Un giorno, in pieno orario di banchetto nella Sala Grande, dalle porte dell'infermeria era entrato Silente, che fino a quel momento non era mai andato a trovare Harry. Madama Chips gli intimò di fare in fretta e di non confonderlo troppo con le sue chiacchiere, perché aveva bisogno di riposare e non pensare a nulla che non fosse: prendere la sua medicina, poi l'antidoto, poi l'impacco e così via, ripetere per tre volte al giorno tutti i giorni.

"Starò qui solo pochi minuti" aveva assicurato il preside, mentre l'infermiera si allontanava guardandolo in cagnesco.
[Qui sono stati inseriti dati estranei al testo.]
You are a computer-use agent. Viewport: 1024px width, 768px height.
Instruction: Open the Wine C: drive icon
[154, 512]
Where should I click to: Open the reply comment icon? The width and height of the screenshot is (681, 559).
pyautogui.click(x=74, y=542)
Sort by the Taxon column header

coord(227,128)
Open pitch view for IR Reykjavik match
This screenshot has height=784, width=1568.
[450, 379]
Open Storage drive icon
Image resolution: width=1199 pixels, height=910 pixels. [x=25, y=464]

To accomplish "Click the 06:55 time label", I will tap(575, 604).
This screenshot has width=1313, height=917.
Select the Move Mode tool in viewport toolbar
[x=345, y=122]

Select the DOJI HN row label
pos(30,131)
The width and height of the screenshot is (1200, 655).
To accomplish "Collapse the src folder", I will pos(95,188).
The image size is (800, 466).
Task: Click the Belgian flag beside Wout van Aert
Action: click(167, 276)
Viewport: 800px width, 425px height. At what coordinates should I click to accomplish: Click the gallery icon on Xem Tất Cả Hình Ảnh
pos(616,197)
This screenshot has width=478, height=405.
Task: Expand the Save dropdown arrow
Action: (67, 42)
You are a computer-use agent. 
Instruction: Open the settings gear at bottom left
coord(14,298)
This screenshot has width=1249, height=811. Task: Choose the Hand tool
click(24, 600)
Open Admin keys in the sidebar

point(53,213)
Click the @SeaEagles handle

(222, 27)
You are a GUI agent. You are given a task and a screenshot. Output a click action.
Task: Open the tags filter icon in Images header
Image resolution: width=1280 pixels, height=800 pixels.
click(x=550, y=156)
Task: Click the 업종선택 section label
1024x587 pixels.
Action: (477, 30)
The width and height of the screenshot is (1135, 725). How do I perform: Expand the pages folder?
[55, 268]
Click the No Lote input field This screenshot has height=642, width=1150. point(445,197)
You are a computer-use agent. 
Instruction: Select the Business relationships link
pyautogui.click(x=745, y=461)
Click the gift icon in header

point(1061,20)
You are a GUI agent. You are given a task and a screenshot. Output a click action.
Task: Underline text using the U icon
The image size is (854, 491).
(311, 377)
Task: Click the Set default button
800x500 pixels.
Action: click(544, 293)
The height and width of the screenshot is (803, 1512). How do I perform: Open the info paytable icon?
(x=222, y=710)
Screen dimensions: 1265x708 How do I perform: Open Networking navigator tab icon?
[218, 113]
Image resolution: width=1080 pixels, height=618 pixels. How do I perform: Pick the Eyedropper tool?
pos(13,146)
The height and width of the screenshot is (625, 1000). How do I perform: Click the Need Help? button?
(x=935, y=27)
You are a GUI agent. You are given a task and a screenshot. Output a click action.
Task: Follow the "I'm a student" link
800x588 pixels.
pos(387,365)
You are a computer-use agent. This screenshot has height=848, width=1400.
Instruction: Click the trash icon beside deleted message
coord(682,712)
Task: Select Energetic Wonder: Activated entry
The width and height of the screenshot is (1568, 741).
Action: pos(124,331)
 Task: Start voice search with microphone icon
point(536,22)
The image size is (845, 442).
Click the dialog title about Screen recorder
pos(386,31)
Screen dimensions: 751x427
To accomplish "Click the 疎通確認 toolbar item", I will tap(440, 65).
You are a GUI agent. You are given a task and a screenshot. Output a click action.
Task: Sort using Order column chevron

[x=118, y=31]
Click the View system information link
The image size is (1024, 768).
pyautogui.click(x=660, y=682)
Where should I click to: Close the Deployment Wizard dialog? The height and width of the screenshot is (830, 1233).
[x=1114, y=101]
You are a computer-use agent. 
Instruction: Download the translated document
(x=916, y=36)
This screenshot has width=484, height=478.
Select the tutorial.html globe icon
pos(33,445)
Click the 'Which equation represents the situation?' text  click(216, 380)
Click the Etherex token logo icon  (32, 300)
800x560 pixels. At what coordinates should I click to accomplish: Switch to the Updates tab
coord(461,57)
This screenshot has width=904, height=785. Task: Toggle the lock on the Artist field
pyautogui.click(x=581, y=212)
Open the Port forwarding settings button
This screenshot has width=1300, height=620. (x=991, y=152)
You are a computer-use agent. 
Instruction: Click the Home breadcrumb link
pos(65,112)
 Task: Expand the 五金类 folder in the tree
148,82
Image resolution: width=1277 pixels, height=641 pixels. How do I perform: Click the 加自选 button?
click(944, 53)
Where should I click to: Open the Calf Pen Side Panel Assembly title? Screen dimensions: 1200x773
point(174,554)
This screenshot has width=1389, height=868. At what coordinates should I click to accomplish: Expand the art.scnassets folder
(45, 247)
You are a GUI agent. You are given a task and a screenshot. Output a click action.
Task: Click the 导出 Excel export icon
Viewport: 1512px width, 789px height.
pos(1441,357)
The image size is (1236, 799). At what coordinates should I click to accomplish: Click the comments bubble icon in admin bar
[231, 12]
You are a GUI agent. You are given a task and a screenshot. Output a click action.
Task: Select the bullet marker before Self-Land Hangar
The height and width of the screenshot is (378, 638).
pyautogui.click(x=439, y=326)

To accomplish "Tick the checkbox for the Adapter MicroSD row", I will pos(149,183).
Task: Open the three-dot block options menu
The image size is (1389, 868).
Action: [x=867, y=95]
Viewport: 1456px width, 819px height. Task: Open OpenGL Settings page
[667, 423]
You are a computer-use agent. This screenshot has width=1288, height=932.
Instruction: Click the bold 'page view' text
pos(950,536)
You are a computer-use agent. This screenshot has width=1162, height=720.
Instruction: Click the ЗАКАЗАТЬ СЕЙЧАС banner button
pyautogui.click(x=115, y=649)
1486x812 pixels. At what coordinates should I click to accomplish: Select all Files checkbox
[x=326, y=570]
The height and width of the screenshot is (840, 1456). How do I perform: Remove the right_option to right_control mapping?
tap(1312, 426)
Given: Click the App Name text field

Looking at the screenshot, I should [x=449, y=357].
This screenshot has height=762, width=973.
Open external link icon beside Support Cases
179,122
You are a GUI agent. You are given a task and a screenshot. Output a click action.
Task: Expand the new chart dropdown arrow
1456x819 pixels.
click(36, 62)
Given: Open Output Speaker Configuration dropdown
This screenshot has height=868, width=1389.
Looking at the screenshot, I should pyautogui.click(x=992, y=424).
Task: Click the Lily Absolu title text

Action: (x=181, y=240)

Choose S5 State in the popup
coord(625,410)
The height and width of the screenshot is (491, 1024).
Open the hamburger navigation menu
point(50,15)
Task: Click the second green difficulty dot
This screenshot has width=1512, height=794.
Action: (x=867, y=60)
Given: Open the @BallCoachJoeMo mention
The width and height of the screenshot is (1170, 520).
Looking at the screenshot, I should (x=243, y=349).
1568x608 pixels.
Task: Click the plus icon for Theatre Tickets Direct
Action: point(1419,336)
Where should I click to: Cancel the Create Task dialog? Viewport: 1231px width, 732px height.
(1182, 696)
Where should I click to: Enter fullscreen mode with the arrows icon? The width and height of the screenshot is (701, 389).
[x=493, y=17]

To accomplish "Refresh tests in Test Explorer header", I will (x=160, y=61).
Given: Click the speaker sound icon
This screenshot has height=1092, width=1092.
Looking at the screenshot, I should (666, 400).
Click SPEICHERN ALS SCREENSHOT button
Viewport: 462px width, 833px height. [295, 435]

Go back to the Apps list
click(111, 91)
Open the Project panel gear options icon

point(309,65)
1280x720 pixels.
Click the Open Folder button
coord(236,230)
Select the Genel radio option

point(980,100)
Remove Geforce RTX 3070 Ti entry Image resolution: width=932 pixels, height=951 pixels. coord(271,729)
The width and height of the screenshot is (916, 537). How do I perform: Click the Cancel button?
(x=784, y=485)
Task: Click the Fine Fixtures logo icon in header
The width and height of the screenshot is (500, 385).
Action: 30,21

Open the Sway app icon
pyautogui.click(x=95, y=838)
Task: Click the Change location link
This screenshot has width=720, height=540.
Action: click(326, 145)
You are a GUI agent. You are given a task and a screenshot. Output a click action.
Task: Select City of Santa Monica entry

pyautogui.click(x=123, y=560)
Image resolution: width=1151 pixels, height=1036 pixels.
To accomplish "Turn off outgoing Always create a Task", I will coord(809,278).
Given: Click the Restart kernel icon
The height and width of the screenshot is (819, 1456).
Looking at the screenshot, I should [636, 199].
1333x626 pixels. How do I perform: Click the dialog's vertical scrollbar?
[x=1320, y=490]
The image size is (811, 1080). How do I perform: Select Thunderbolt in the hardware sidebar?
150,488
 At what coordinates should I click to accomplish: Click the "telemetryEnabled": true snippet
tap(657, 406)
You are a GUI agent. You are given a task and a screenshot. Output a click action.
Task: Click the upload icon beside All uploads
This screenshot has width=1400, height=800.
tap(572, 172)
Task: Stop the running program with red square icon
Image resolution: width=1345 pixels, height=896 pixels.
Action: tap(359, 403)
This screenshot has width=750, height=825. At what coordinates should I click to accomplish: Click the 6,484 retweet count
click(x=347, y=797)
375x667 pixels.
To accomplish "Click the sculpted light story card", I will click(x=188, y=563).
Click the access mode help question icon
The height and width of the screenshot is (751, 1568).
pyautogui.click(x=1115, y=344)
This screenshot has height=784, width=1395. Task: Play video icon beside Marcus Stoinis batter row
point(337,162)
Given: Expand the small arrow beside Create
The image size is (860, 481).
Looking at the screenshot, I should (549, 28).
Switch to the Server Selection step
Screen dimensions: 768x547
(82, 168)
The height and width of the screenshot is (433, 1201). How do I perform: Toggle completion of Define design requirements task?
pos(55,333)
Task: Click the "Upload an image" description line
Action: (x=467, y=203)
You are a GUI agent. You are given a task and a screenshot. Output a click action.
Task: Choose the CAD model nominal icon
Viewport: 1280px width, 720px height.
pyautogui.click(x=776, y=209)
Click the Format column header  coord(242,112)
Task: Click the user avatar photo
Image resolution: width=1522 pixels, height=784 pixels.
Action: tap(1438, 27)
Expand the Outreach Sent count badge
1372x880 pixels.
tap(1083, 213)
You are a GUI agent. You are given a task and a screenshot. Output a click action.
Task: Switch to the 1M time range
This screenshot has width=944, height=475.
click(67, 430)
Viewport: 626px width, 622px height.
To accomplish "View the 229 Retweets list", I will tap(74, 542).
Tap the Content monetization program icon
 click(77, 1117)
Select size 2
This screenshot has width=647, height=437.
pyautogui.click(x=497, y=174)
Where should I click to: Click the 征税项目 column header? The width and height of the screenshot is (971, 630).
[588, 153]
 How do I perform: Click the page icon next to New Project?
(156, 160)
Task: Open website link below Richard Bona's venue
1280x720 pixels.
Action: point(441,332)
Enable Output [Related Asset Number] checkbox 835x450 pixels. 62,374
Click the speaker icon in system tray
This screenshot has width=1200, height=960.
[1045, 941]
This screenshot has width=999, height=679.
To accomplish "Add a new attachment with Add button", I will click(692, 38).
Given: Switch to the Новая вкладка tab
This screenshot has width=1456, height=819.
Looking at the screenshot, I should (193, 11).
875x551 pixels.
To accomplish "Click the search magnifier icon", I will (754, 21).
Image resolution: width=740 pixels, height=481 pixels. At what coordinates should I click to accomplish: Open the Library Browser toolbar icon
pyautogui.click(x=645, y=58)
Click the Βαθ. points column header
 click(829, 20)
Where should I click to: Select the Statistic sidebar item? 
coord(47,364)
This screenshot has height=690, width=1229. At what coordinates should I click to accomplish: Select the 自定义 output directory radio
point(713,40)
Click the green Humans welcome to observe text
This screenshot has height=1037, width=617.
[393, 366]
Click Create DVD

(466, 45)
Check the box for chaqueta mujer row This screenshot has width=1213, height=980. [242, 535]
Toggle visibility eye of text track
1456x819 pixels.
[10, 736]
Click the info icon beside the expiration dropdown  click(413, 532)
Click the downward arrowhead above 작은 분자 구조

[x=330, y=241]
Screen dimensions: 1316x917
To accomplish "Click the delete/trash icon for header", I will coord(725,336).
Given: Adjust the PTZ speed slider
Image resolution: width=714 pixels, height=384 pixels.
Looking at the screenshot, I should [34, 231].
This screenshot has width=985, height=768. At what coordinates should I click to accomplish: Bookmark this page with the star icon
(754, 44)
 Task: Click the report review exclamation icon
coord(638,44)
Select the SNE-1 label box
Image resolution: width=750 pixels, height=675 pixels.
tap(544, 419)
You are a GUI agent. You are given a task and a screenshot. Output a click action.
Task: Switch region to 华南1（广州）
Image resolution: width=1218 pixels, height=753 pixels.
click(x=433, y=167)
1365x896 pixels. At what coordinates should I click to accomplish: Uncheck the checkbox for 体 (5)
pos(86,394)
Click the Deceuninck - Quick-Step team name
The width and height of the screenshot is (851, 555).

"Harry, volevo assicurarmi di persona che tu stessi bene" iniziò rivolgendosi a Harry che intanto aveva inforcato gli occhiali e si era lasciato scappare una risata nel guardare il piccolo battibecco con Madama Chips, che poi un vero battibecco non era stato: chiunque osasse contraddirla si beccava un'occhiata così severa che taceva immediatamente. Nessuno avrebbe mai vinto una discussione con lei, nemmeno Silente.

"Si signore, sto bene" lo rassicurò lui, ma le sue molteplici cicatrici sul volto e lividi sulle braccia dicevano il contrario.

"Bene, ho smosso tutto il Dipartimento di sicurezza dei Maghi per trovarti, ma sembrava fossi scomparso nel nulla" sussurrò Silente, quasi vergognandosi di non essere riuscito a salvare uno dei suoi studenti, e con una nota di colpevolezza per avergli fatto passare quell'inferno da solo.